地下のエレベーターホールには、イザークが書庫で見つけた小さな暗い通路ではなく、
ちゃんとしたアスランの部屋の扉から行くことができた。
二人はエレベーターに乗り込み3階を目指したが、途中1階で誰かが乗り込んできた。
「あれ?アスランさん?」
「シン」
乗り込んできたのは少女だった。
綺麗な黒髪のショートボブ。
目は燃えるように赤く、唇はさくらんぼのように水々しい。
しかし、イザークには二人に共通点を見出すことができなかった。
シンと呼ばれた彼女は、勝手知ったるなんとやらでエレベーターに乗っている。
もしかしたらアスランの妹かもしれないが、ぜんぜん似てない。
家の使用人かと思えば、それにしてはカジュアルな服装である。
イザークが怪訝そうにしているうちにエレベーターはイザークが元いた3階に到着した。
アスランはイザークに降りるよう促し、シンにも一緒に来るように言った。
部屋に戻ると、大学に行くと言っていたキラが戻っていた。
「キラァ!!」
「シンお帰り」
シンは部屋に入り、戻ってきたキラに走って駆け寄り抱きついた。
「え?」
驚くイザークに、アスランがシンを紹介した。
「イザーク…彼女はシン・アスカ。僕の恋人なんだ」
「よろしくお願いします」
イザークがアスランに紅茶を浴びせたソファ(もう誰かが綺麗にしたらしい)にみんなで座って、キラは恋人をイザークに紹介した。
シンは孤児らしい。
キラの両親が寄付をしている孤児院で育ち、余りにも優秀だったため、
キラ達が通う大学から奨学金が特例で出ることになったらしく、現在通っているという。
4人は同じ大学に通っていることになった。
シンはイザーク達より2つ年下の18歳だ。
よく孤児院に遊びに行っていたキラとは結構古くからの知り合いで、長年キラの片思いだったらしい。
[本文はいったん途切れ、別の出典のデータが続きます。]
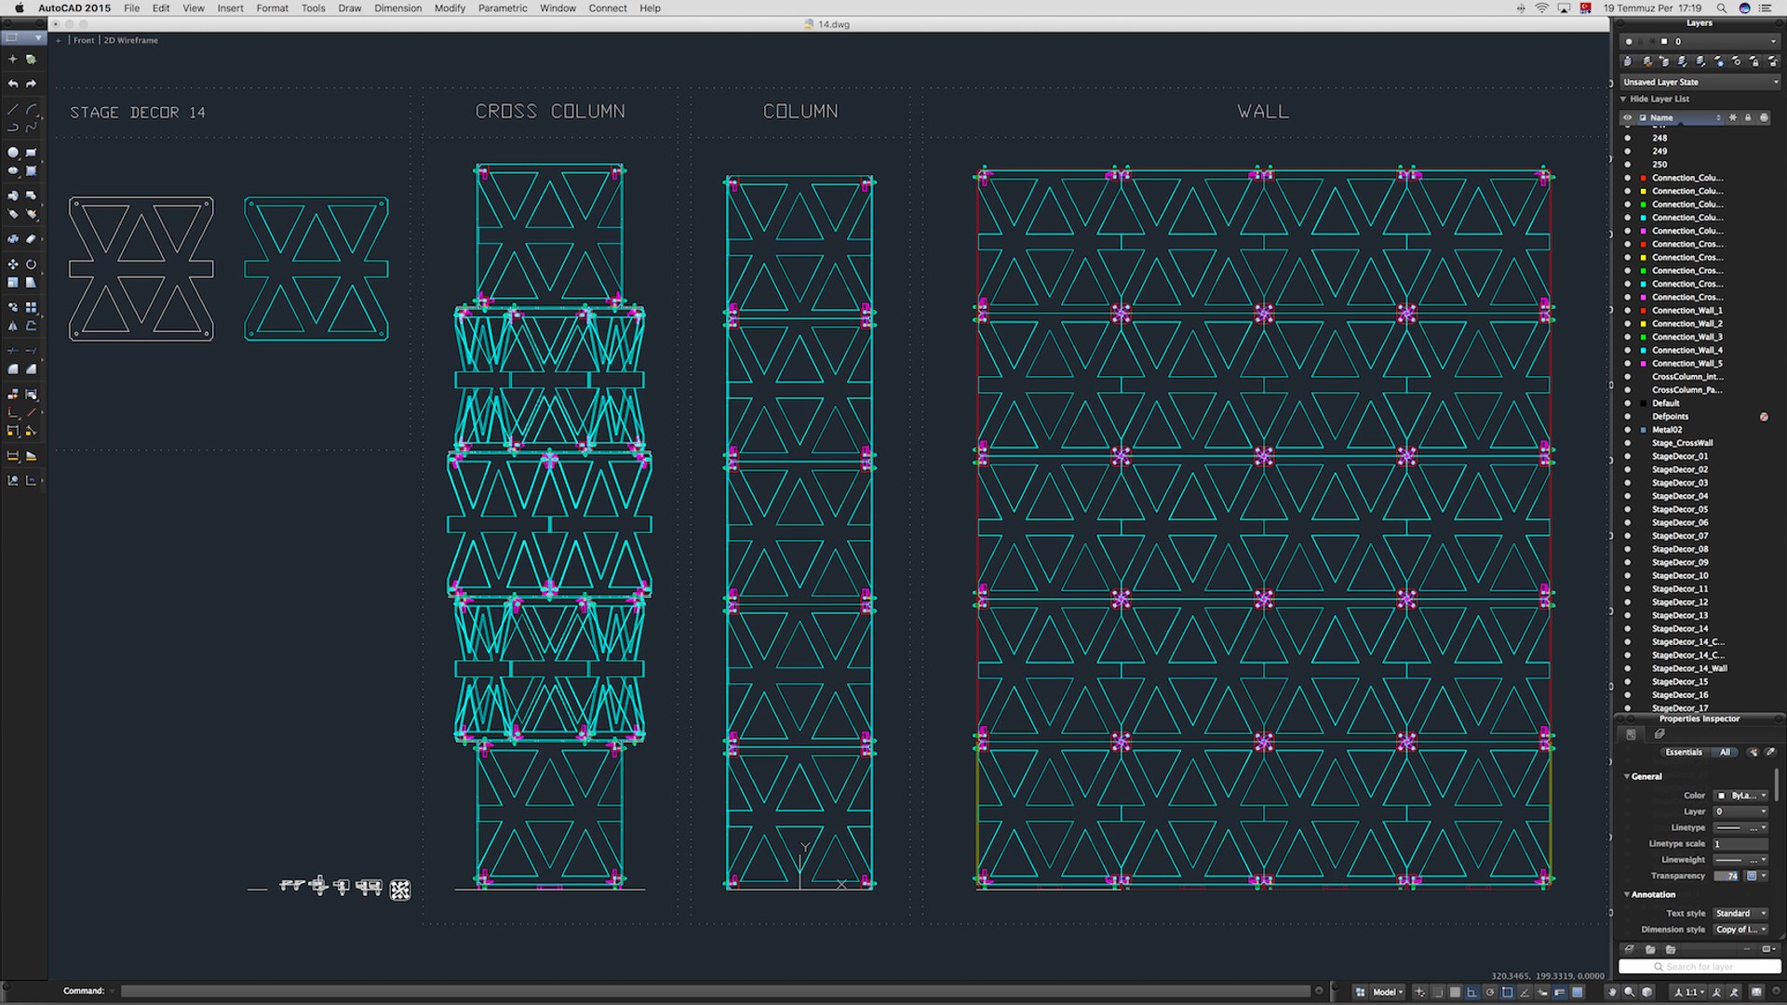
Task: Switch properties to Essentials view
Action: pos(1684,752)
孤児という負い目が、シンを臆病にさせ、彼女もキラを思っていたにもかかわらず、後一歩が踏み出せなかったようだ。
あまり詳しくはイザークには話さなかった。どうやらアスランも詳しく知らないらしい。
シンも18だし、そろそろ孤児院も出なければならない年だ。
大学に通いながら、家賃などの生活費を稼ぐのははっきり言って無理だ。
アスラン達が通う大学の傍は高級住宅街が立ち並び、家賃はかなり高い。
なので、キラはシンが大学に入ると決まって、一緒に住むように促した。
それにシンも同意したようだ。
また、出張などで家を留守にしがちなキラの両親は、アスランの家に前々から子供を預けがちだったが、
大学もアスランの家が近いということで、この際アスランの父もキラとシンを屋敷から大学に通わせるように
キラの両親に勧めた。
キラの両親も長期にわたる研究に携わることになってしまったため、アスランの父パトリックの意見に同意した。
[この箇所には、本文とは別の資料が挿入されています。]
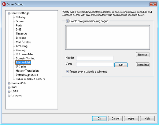159x125 pixels.
Task: Expand the RAS tree node
Action: point(9,88)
という経緯があって、3人は1年前からここで一緒に生活しているようだ。
「キラはこんな時間まで大学にいたのか?」
ちょっと出てくるイザークに言って正午過ぎに出て行ったキラは、どうやら午後六時を過ぎた今帰ってきたえらしかった。
キラの真向かいに座ったイザークはたずねた。
「ちょっと、実験結果が良く無くて…なかなか進まなくて。シンも途中まで手伝ってくれてたけど…」
「あんま、役に立てなくてごめんね。自分のほうも立て込んでたし」
キラとシンのなにやら甘い雰囲気に、イザークはこの場に居づらくなった。
コンコン
ちょうど良いタイミングでイザークが使用していた客間の扉がノックされた。
入ってきたのは初老の執事だろうか。
「坊ちゃま方、夕食の準備が整いましたので…どうぞ1階のホールまで起こし下さい」
「わかった。じゃあ、イザーク行こうか」
「え…あぁ」
「僕は大学から帰ってきたままだから、ちょっと着替えていくよ。その後シンと一緒に行くから…」
「アスランさんたちは先に行っていてください」
「あ…キラ…これ」
イザークはずっと借りっぱなしだった上着をキラに返した。シンの目が気になったが、
仕方がない。今ここで返さないと、返す機会を失ってしまいそうだったから。
「半袖じゃ、寒くない?」
「俺の…着てるといいよ」
今度はさりげなくアスランが上着をイザークに差し出した。断る理由もなく、空調が効いていても少し肌寒いと感じていたので、
素直に受け取った。
「あ…りがとう」
キラが微笑みながら彼らを見ていた。
どうやら、自分がいない間に、二人に何かあったのだと悟ったようだ。